De verhouding tussen de revolutionaire marxisten in Algerije en Ben Bella waren, wat de onwetenden of beroepslasteraars er ook van zeggen, maar heel zelden bevredigend, en dat was al bijna vanaf het begin het geval. Al lang voor het einde van zijn bewind waren zijn betrekkingen in hoge mate bedorven, zó zelfs dat in de vergadering van het centraal comité van het FLN die enkele dagen voor de staatsgreep van 19 juni werd gehouden, de voornaamste polemiek tegen Ben Bella en de linkervleugel werd gevoerd onder de sarcastische glimlach van een zwijgende Boumédienne en zijn meest naaste trawanten.
Maar de kunst van een revolutionaire politiek in een situatie zoals die in Algerije, bestaat er uit geduldig alle noodzakelijke, voorlopige schakels van de ketting te smeden die het mogelijk maakt voortgang te maken of, tijdelijk, eenvoudig te verhinderen dat er ernstige teruggang optreedt.
Wie op een veilige afstand van de strijd blijft is geen revolutionair-marxist. Hetzelfde geldt voor wie etappes overslaat en daarbij de relatie tussen de feiten uit het oog verliest en niet in staat is het verband te leggen tussen een gegeven situatie en een mogelijke, meer vooruit geschreden toestand. Het hele onderscheid met de sektariërs en het primitieve “ultralinkse” bestaat daaruit.[1]
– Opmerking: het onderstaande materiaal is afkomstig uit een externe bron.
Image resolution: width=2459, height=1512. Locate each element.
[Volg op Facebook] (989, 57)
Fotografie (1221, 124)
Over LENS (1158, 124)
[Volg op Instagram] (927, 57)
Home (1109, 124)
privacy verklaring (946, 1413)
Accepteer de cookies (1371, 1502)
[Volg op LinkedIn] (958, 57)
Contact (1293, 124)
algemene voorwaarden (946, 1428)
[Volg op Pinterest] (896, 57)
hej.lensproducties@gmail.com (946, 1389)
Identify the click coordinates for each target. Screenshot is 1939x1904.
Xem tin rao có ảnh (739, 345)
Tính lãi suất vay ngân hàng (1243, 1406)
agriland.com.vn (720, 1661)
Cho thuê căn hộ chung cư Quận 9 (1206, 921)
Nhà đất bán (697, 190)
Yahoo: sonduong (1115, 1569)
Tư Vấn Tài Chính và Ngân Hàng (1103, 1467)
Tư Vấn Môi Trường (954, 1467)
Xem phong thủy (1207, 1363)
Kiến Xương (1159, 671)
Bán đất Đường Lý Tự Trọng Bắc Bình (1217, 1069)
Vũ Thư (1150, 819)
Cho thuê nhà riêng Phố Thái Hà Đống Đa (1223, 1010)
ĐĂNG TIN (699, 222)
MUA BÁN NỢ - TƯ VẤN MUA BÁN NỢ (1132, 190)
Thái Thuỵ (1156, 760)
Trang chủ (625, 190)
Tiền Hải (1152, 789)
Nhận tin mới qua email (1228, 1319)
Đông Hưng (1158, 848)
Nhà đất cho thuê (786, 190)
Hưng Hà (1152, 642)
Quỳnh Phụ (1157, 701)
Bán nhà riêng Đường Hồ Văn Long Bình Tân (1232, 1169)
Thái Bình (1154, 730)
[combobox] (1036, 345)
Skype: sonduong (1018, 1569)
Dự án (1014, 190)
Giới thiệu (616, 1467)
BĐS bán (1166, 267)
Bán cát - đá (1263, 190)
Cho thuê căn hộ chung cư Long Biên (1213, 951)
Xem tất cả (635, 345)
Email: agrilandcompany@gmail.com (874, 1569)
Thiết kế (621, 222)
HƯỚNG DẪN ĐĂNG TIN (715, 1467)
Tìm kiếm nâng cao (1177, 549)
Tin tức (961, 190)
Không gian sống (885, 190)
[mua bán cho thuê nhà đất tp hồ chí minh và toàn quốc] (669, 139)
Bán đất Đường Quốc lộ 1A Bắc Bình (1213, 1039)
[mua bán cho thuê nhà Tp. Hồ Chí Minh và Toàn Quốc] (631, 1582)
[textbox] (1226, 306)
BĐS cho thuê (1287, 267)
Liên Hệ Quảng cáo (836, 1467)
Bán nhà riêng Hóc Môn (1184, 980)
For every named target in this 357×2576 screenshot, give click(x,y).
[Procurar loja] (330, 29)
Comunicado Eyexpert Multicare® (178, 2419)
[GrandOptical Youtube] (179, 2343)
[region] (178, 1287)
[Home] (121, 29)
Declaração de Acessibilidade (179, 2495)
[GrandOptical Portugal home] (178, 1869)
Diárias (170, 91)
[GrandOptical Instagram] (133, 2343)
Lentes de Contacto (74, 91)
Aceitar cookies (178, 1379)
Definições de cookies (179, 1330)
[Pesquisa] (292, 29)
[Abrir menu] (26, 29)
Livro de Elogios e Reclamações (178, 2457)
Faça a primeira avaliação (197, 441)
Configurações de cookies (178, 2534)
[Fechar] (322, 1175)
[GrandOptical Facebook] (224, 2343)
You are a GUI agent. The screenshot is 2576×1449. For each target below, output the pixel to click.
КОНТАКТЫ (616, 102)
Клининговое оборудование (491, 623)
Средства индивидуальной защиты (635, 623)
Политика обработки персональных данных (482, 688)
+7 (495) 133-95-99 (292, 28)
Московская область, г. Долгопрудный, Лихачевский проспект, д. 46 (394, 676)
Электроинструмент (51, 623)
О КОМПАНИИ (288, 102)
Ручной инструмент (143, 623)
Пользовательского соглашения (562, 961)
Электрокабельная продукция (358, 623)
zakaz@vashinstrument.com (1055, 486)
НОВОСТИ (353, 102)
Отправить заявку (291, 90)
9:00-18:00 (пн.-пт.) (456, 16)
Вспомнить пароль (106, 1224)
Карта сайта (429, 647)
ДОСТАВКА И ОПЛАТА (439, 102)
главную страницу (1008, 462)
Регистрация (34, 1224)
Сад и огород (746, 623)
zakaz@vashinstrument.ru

Wie die nooit “intrede” in Algerije in het FLN of elders hebben bedreven, maar juist met open vizier hebben gestreden voor de overwinning van de Algerijnse socialistische revolutie, en juist om die reden de openlijke vijandschap van de reactie in alle schakeringen in Algerije hebben ondergaan, zoals ook de druk van dat klimaat op Ben Bella zelf. Wij hebben geen complex als wij Ben Bella verdedigen en hem, in alle objectiviteit en met alle kennis van zaken, recht doen.
MICHEL PABLO
_______________
[1] Aslan Humbaraci, journalist in Algiers onder Ben Bella heeft onlangs een boek geschreven (A Revolutian that failed, Pall Mall Press London) dat de redenen waarom “de Algerijnse revolutie gefaald is” wil geven.
Healy in Engeland heeft zich direct van dit werk, dat hij zonder reden zeer belangrijk noemt, meester gemaakt en vindt zo een nieuwe gelegenheid zijn oud strijdpaard weer te bestijgen: de verwarde en lasterlijke polemiek tegen het “pablisme” en tegen Pablo.
Welnu, de auteur van dit boek, die schrijft op basis van indrukken en journalistieke “informaties” maakt, zonder Pablo verantwoordelijk te stellen voor het “failliet” van de Algerijnse revolutie, op een prijzende manier melding van de volbrachte poging van een beperkte groep om het “socialistische” begin in Algerije te vergroten, te midden van een vijandschap die afkomstig was van diverse krachten en vooral gericht tegen mij, de “buitenlandse pied rouge”.
De opmerkingen in dit toch wel oppervlakkig werk, die mij betreffen, “bewijzen”, als ze al iets bewijzen precies het tegenovergestelde van de hysterische laster van de sektariërs die, om hun zogenaamde revolutionaire zuiverheid veilig te stellen, liever buiten de Algerijnse revolutie bleven en gedurende de hele Algerijnse oorlog Messali Hadj en zijn “proletarische” organisatie ondersteunden!